## WORK TO DO
Reproduce the passage of the Tottenham commentary that starts at "Or has it? It's" and ends at "to be tapped.".

## EXCERPT
* Begin *

COMMENT: Cups and egos... and bottle. Just what was Mauricio Pochettino trying to say this week? Was it the Tottenham manager towing the company line? Acting on orders of the higher ups? After all, we all know it's been the board which have held the Argentine back in the transfer market...
Or has it? It's emerged today that contrary to common belief - and what's been inferred by Pochettino this past year. Money has been available to the Spurs manager. And it's been significant.
Daniel Levy, the chairman, in consultation with the club's Bahamas-based backer Joe Lewis, has assured Pochettino the money is there for the right additions. A centre-forward to cover Harry Kane. A midfielder to fill the void left by Mousa Dembele, now of Guangzhou R&F. If Pochettino wanted to spend. And in style. The funds were there to be tapped.
Yet instead, the players the manager have moved for this month have been Jack Clarke, the Leeds United teen. And Hull City's young goalscoring midfielder Jarrod Bowen. Potential. Ones for the future. And certainly not the type expected to make any instant impact.

* End *

## DATA SECTION
* Begin *

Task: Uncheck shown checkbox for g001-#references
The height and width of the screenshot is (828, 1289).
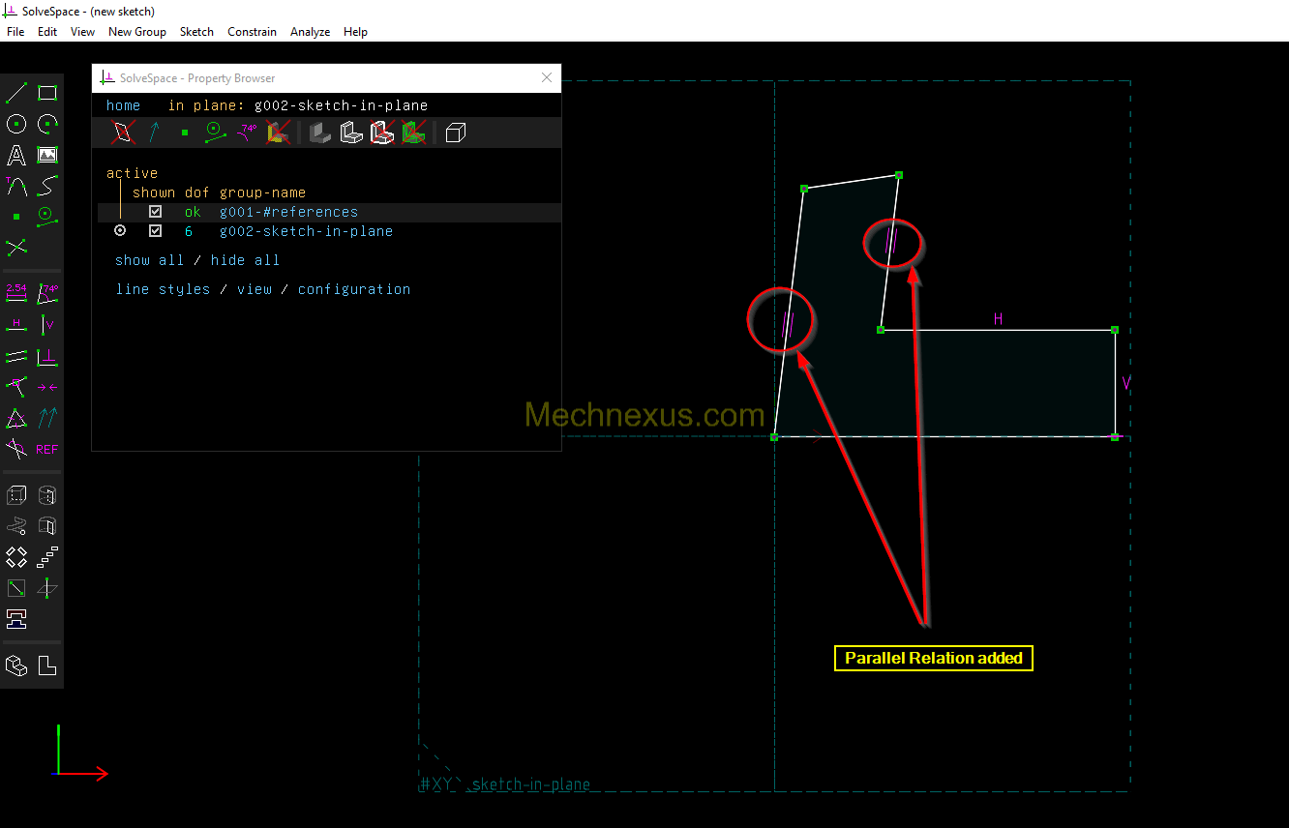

* End *

## THE SOLUTION
Or has it? It's emerged today that contrary to common belief - and what's been inferred by Pochettino this past year. Money has been available to the Spurs manager. And it's been significant.
Daniel Levy, the chairman, in consultation with the club's Bahamas-based backer Joe Lewis, has assured Pochettino the money is there for the right additions. A centre-forward to cover Harry Kane. A midfielder to fill the void left by Mousa Dembele, now of Guangzhou R&F. If Pochettino wanted to spend. And in style. The funds were there to be tapped.